INFORMATION SHOWN ->
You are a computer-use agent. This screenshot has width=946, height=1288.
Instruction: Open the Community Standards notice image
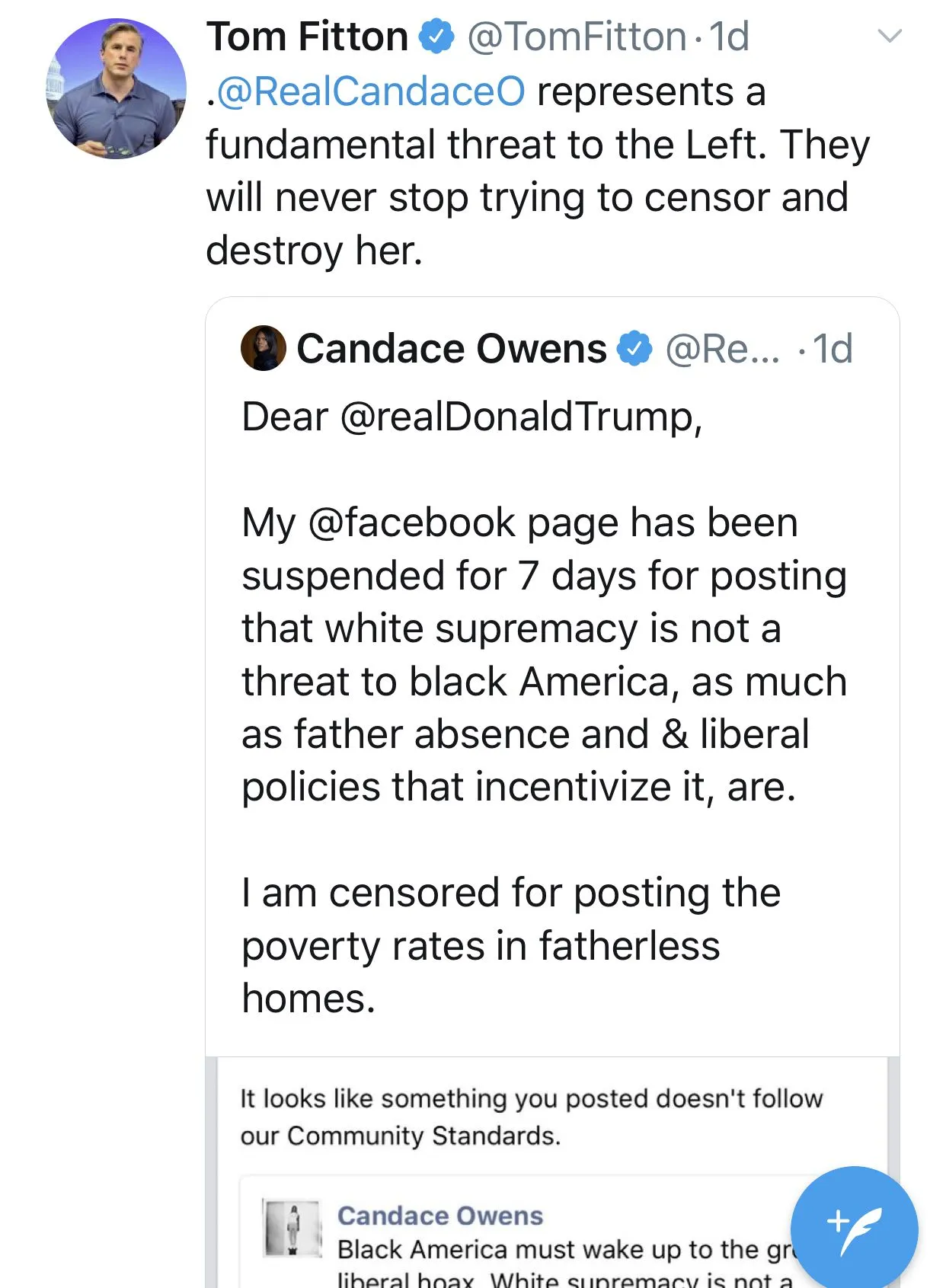[531, 1117]
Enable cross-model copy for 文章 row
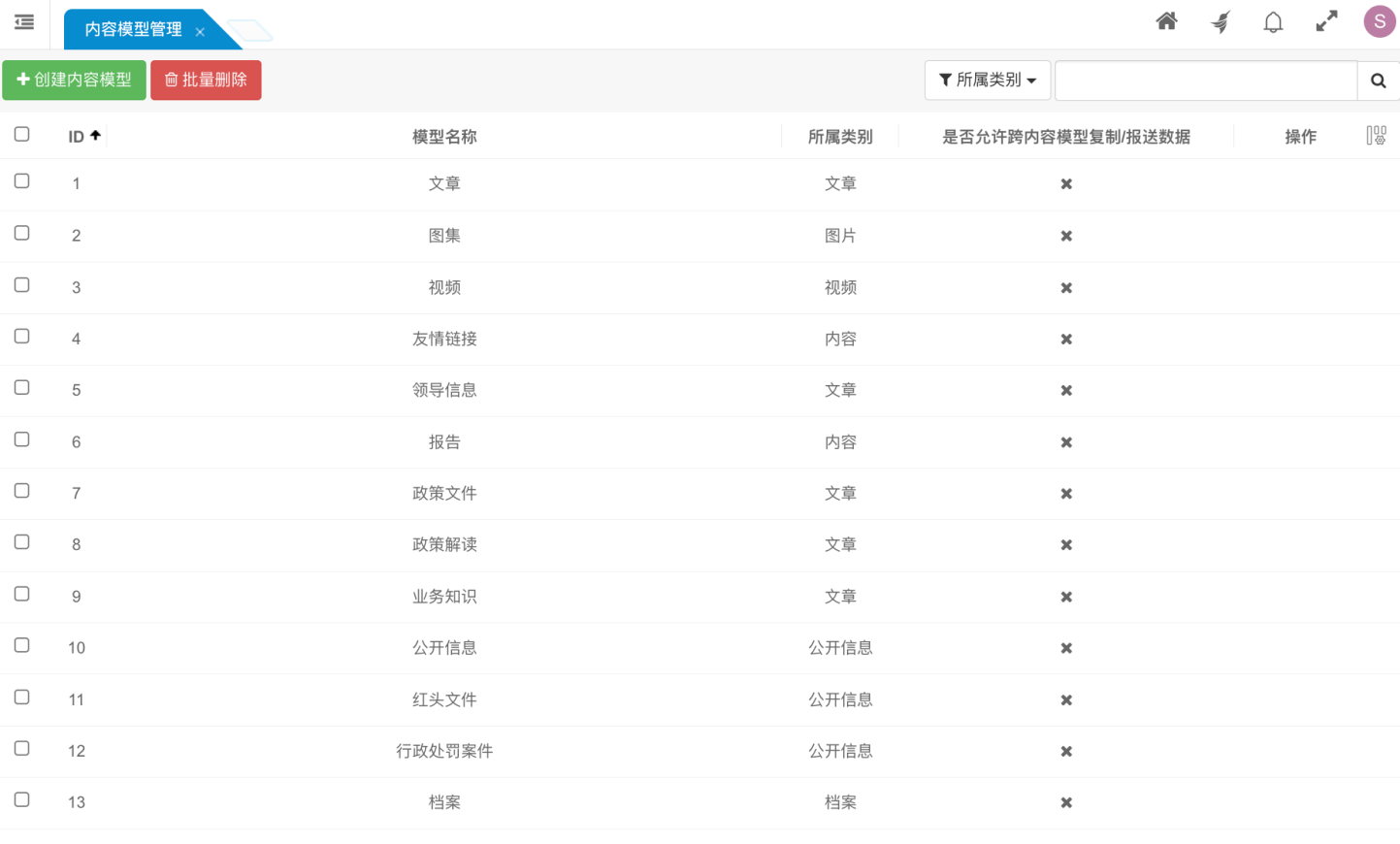 (1065, 183)
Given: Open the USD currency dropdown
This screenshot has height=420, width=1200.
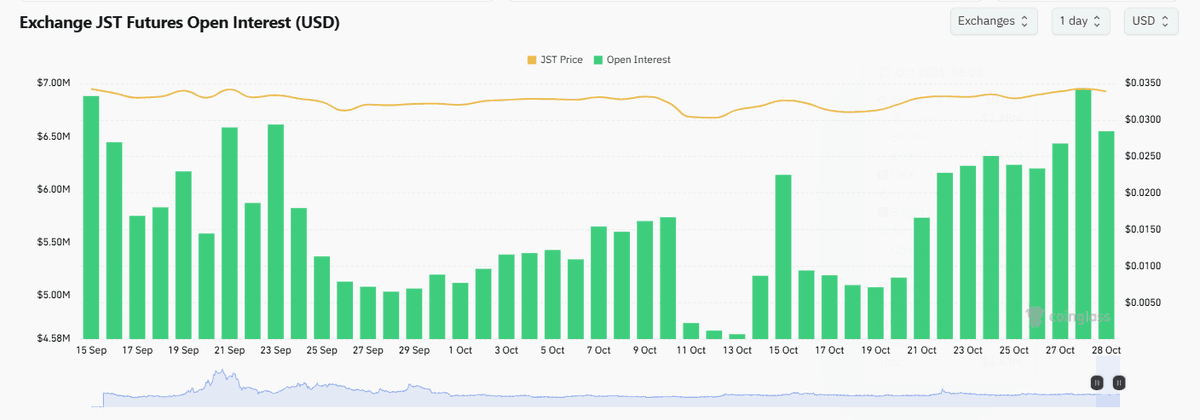Looking at the screenshot, I should point(1150,21).
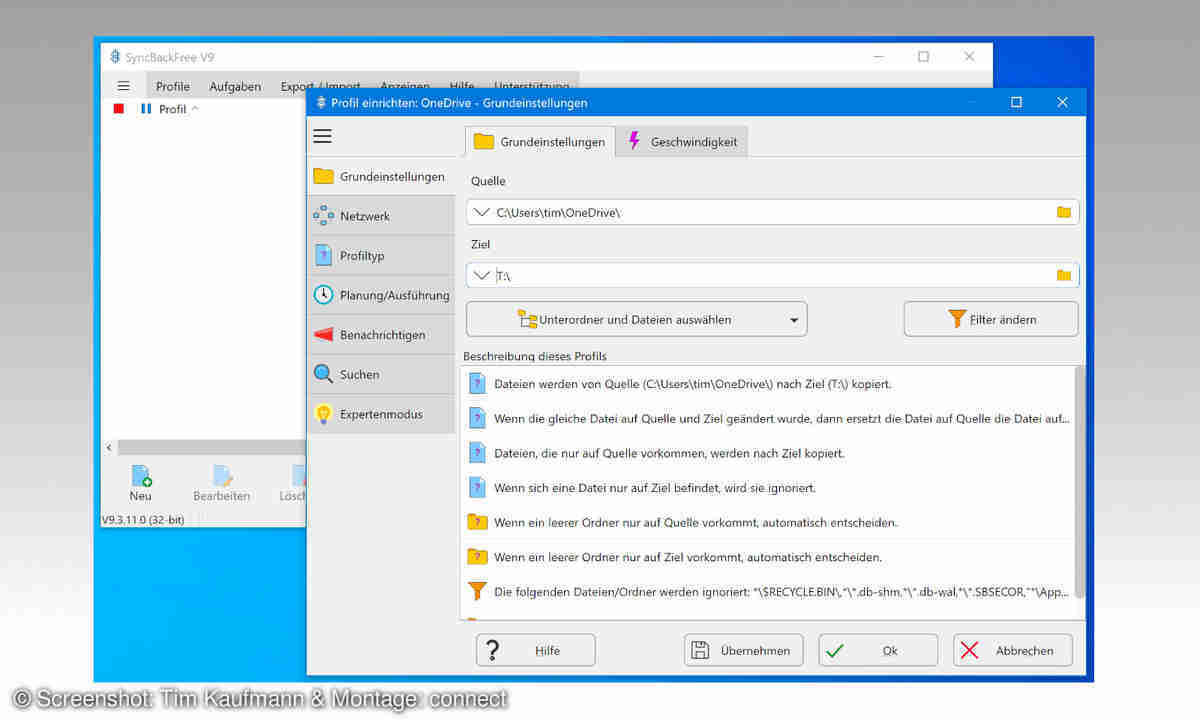Screen dimensions: 1200x720
Task: Go to Benachrichtigen settings
Action: coord(380,335)
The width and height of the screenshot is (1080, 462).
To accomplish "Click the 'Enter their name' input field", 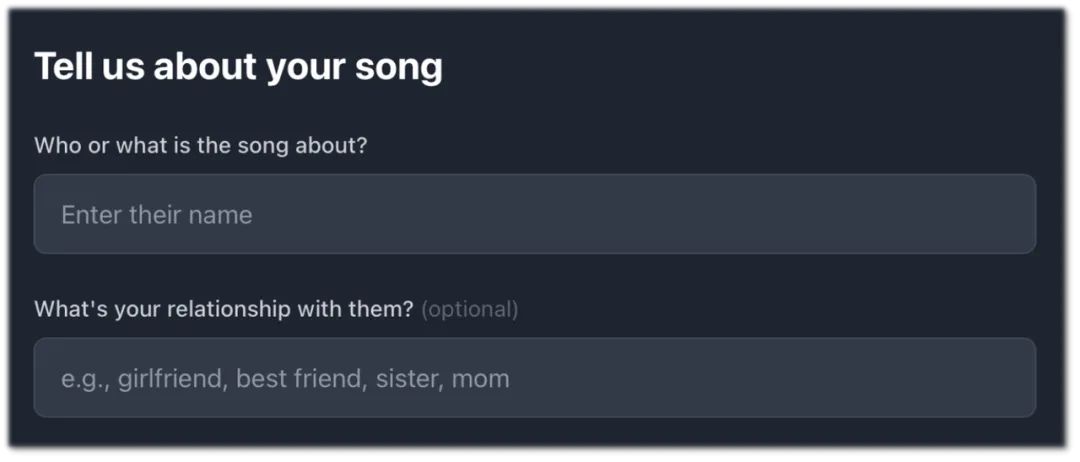I will coord(534,214).
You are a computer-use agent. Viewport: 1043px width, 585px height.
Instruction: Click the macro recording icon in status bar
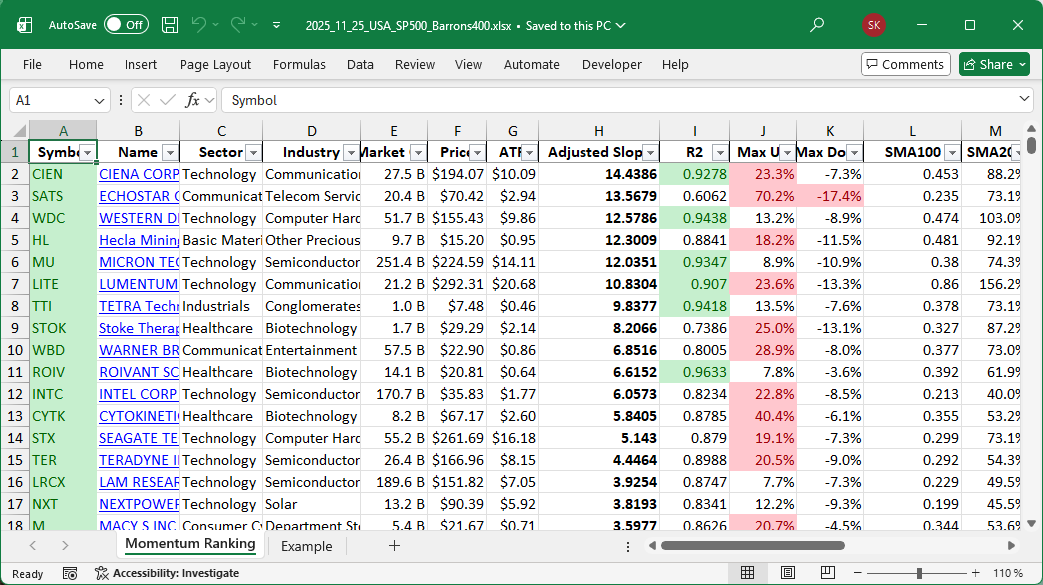pos(70,573)
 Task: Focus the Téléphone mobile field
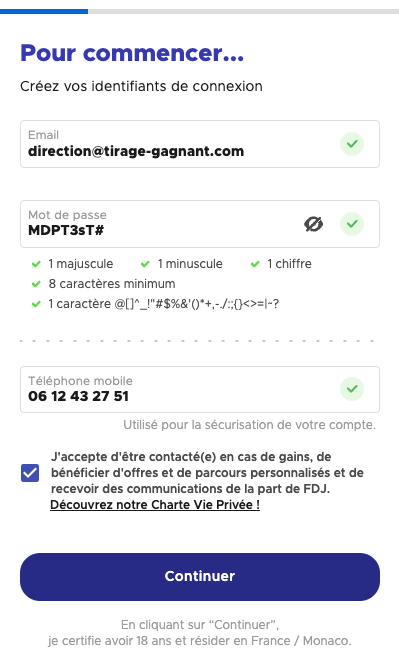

EXERCISE DIRECTIONS -> Write out the listing again, starting with the line that contains "You are a computer-use agent. Viewport: 1043px" and going through the end of the listing, requests included, and shift every coordinate in the answers by -119. Leave the pictures out.

ANSWER TO THE TASK ->
You are a computer-use agent. Viewport: 1043px width, 585px height.
Instruction: Click the macro recording icon in status bar
pos(-49,454)
 Task: Focus the Téléphone mobile field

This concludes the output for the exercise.